# colors in bash (ls and git log, strange behaviour)



## deadeyes (Dec 4, 2010)

I want to post this for someone else who might have the same issue
I use the bash shell.

The issue
---------
ls does not use colors.
git log does not show colors.

What I tried first (determines if you have the same issue as me)
------------------
I searched the internet and found a command:
`ls -G`
This showed colorized ls output. This means the terminal type is correct (xterm/xterm-color didn't make a difference)

So I went for a search to enable colors in "git log".

```
git config --global color.ui true
```

Now when I did: `git log`
I got no colors !BUT! I got the color codes in the output. (Like [0,32m,...)
So somewhere it was not processing the color codes correctly.

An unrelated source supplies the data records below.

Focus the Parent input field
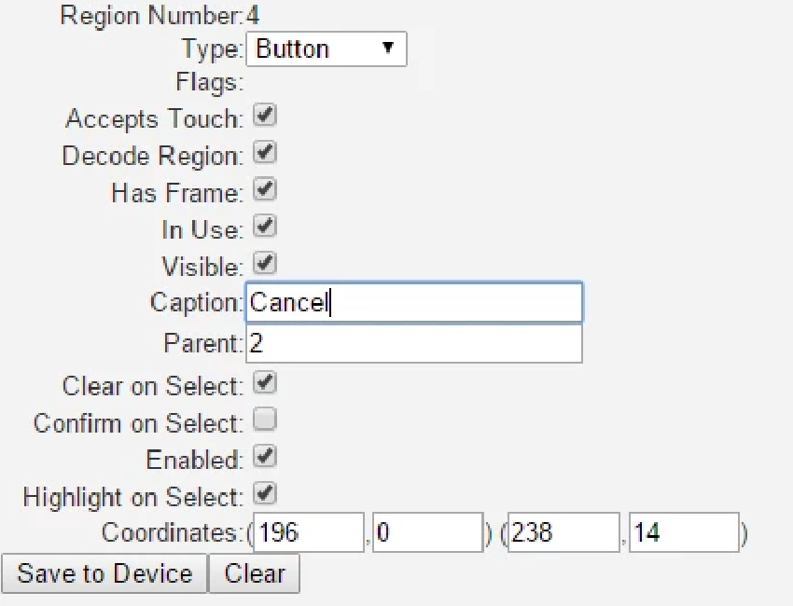 point(413,343)

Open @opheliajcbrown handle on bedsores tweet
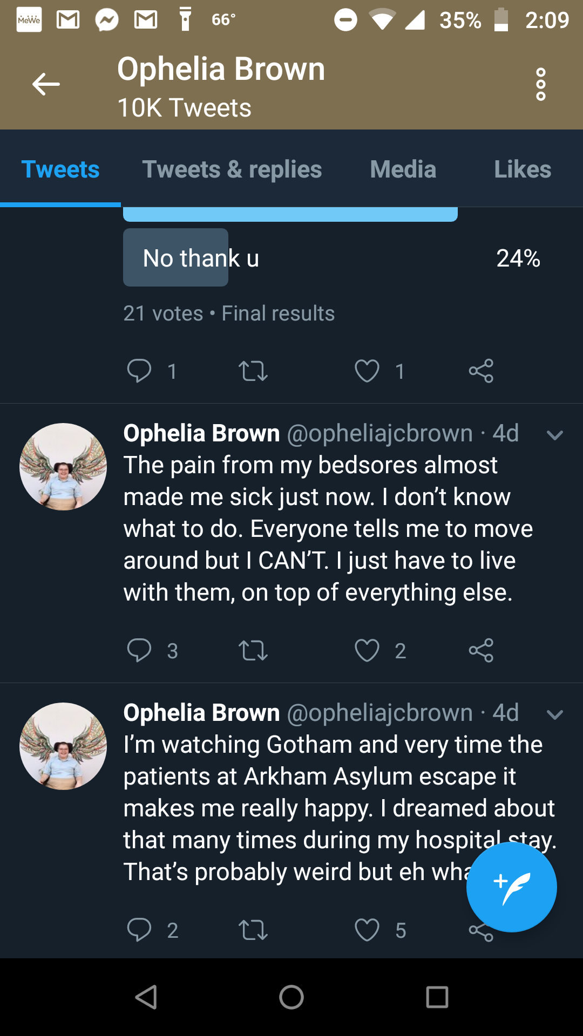click(x=379, y=433)

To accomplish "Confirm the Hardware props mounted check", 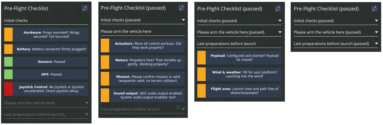I will 46,34.
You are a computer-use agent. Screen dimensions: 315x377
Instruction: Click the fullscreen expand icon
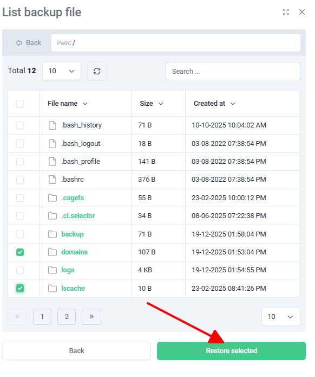coord(286,12)
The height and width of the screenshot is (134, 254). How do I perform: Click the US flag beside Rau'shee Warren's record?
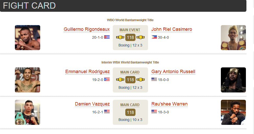point(154,112)
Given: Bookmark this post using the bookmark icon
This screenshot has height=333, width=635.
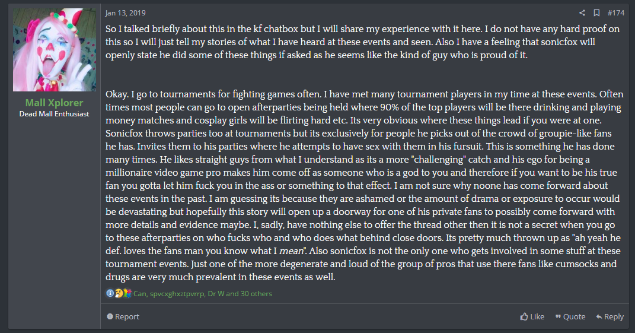Looking at the screenshot, I should point(596,13).
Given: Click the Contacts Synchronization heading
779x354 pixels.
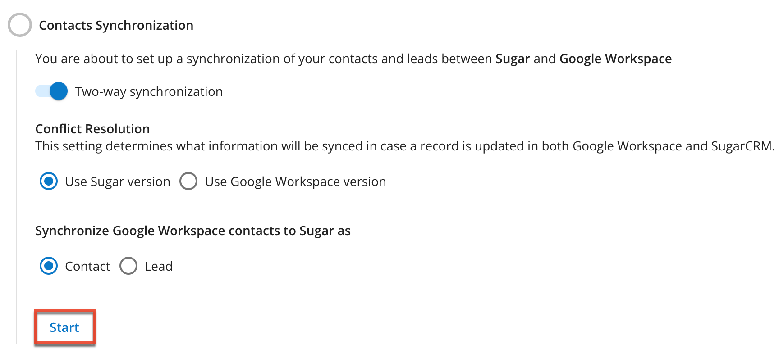Looking at the screenshot, I should (x=116, y=25).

What brought me to the solution
-------------------------------
I have read that you need CLICOLOR set in .bashrc.
However that did not work. THis only worked when I opened another bash shell in the existing one.

The solution
------------
Add

```
export CLICOLOR=yes
```
to
~username/.bash_profile

after doing this it worked.


----------



## rpi-user (Jan 8, 2015)

I had some issues with colors of `git log` as well where it'd print escape codes instead of color.

I put 
	
	



```
export CLICOLOR=yes
```
 in my .bash_profile, logged out and in and it worked.

I didn't like the other colors of directories and such so I commented out the 
	
	



```
export CLICOLOR=yes
```
 in my .bash_profile. I logged out and in and strangely, `git log` colors now work as they should while at the same time I don't have the colors of `ls`. So all is well for me though I did find it a bit confusing that it'd change like this.

I should note that I'm using my FreeBSD computer through SSH. I haven't looked at how `git log` looks at the console.


----------